Boundary
Create a Vault credential store
You can manage credentials in Boundary using credential stores, which are resources that store credentials for various targets. Vault credential stores point to a HashiCorp Vault instance, which provides capabilities like generating short-lived dynamic credentials.
Requirements
- You must have a Vault instance available with an address or URL that is reachable from your Boundary instance. This will be used to connect Boundary to Vault.
- You must have static credentials stored in Vault’s key/value secrets engine. Examples of static credential types include username and password or username and SSH private key.
- You must have a Vault token for Boundary to authenticate and access your static credentials.
Configuration
Complete the following steps to create a Vault credential store:
Log in to Boundary.
Select Orgs on the navigation pane.
Select your desired org.
Select the project to which your static credential store should belong.
Select Credential Stores on the navigation pane.
Select New Credential Store.
Provide a name for your credential store and select type Vault.
Complete the fields related to your Vault instance:
- Address - The address of your Vault instance.
- Worker Filter (optional) - If your Vault instance does not have a publicly accessible address and instead is proxied through a Boundary worker, enter the worker filter. This should be a boolean expression. Refer to the examples in the Worker tags documentation.
- Token - Token provided by Vault that provides access to the static credentials within your Vault instance.

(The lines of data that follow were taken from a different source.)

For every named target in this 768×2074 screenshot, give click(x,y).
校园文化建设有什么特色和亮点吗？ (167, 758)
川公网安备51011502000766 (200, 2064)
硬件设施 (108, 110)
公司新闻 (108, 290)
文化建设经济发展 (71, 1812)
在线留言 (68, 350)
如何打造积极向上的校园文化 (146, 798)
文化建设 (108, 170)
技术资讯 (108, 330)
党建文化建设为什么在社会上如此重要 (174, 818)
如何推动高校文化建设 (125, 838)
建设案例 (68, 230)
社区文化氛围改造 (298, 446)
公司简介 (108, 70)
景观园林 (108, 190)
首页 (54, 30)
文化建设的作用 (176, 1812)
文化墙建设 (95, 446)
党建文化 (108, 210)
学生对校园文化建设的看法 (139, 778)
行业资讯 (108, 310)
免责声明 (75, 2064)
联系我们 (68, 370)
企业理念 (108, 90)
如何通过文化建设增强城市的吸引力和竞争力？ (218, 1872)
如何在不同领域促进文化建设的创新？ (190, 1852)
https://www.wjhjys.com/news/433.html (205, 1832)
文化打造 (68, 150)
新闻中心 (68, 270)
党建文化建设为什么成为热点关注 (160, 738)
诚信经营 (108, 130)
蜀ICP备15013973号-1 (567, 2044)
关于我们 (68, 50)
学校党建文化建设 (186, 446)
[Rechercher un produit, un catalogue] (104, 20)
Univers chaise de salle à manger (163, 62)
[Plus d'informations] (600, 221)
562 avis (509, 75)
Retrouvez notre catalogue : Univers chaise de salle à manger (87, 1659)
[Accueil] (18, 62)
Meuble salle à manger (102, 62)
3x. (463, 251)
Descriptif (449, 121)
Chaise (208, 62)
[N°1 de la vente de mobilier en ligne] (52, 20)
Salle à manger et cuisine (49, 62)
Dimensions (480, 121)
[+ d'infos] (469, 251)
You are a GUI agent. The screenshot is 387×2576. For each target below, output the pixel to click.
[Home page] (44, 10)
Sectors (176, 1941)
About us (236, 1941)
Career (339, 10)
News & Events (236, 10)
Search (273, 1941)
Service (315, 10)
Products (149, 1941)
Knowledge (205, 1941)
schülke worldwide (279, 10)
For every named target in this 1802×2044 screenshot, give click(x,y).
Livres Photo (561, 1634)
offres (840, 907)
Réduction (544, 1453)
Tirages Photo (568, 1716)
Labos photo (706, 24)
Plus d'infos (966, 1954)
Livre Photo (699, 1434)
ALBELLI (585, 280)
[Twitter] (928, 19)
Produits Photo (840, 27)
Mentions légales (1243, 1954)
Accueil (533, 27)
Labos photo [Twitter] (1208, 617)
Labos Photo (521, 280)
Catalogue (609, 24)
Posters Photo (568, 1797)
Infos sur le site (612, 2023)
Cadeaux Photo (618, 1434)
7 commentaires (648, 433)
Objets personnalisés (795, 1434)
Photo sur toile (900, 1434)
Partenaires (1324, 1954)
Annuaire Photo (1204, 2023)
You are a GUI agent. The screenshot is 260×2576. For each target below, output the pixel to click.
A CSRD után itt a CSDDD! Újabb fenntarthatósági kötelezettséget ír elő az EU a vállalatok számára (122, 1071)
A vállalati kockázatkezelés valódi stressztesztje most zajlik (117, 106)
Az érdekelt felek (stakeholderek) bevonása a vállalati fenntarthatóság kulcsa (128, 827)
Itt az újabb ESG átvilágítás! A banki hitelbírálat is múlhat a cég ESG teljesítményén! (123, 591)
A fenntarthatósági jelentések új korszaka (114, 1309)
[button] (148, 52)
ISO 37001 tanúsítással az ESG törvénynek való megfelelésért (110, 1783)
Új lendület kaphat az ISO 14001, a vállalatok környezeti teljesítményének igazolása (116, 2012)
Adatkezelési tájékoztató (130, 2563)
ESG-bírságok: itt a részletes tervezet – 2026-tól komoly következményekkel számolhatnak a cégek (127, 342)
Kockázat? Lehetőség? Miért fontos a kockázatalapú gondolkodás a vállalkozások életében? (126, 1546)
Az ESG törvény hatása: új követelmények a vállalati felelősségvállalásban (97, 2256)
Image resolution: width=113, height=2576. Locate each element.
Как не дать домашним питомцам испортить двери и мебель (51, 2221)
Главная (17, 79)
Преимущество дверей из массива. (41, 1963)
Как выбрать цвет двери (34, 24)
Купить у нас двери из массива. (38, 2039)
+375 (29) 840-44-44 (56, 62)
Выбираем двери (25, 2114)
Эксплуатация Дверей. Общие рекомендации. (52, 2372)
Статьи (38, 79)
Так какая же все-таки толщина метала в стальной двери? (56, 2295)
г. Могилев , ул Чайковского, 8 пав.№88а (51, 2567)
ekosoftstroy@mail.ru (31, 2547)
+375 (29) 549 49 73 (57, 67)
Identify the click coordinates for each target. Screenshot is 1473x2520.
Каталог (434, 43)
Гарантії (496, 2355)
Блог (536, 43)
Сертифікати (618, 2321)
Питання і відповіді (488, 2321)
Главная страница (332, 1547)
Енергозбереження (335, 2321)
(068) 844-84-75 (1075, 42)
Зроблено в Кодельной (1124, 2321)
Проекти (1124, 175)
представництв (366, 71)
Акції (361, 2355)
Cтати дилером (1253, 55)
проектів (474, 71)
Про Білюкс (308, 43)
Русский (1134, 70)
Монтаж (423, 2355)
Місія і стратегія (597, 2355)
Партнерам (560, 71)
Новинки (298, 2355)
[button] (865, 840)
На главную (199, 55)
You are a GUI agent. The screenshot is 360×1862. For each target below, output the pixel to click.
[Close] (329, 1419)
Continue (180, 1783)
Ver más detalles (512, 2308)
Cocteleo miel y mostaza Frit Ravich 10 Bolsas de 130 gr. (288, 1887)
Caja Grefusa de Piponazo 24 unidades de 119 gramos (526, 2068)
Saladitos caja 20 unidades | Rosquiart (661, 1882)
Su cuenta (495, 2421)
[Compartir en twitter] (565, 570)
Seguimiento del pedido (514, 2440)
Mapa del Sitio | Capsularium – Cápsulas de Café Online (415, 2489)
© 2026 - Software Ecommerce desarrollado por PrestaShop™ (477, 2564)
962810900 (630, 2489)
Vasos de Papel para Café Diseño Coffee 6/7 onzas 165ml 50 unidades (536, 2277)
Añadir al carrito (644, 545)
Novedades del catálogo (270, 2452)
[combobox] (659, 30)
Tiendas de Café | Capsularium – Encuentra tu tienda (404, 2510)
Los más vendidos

- Namespace (optional) - Vault namespace. Requires Vault Enterprise.
- TLS Server Name (optional) - Name to use as the SNI host if you connect to Vault via TLS.
- Client Certificate (optional) - A PEM-encoded client certificate to use for TLS authentication to the Vault server.
- Client Certificate key (optional) - A PEM-encoded private key that matches the client certificate from client certificate.
- CA Certificate (optional) - A PEM-encoded CA certificate to verify the Vault server's TLS certificate.
Click Save. You now have a static credential store where you can store static credentials.
In your newly created Vault credential store, click on the Credential Libraries tab.
Click Manage, and then select New Credential Library in the pull down menu.
Complete the fields related to the static credentials stored in your Vault instance:
- Name (optional) - The name is optional, but if you enter a name, it must be unique within the parent credential store.
- Type - Select Generic Secrets.
- Vault Path - Enter the path for the location of your static credentials stored in Vault. Boundary uses this field to locate the static credentials inside Vault.
- Credential Type - Select the appropriate credential type that matches the static credential stored in Vault.
- HTTP Method - Select GET.
Click Save.
Next steps
Once you have created a credential store, you can configure targets for credential brokering or credential injection. When you use credential brokering, Boundary centrally manages credentials and returns them to the user when they attempt to connect to a target. Credential injection requires HCP Boundary or Boundary Enterprise, and it provides end users with a passwordless experience when they connect to targets.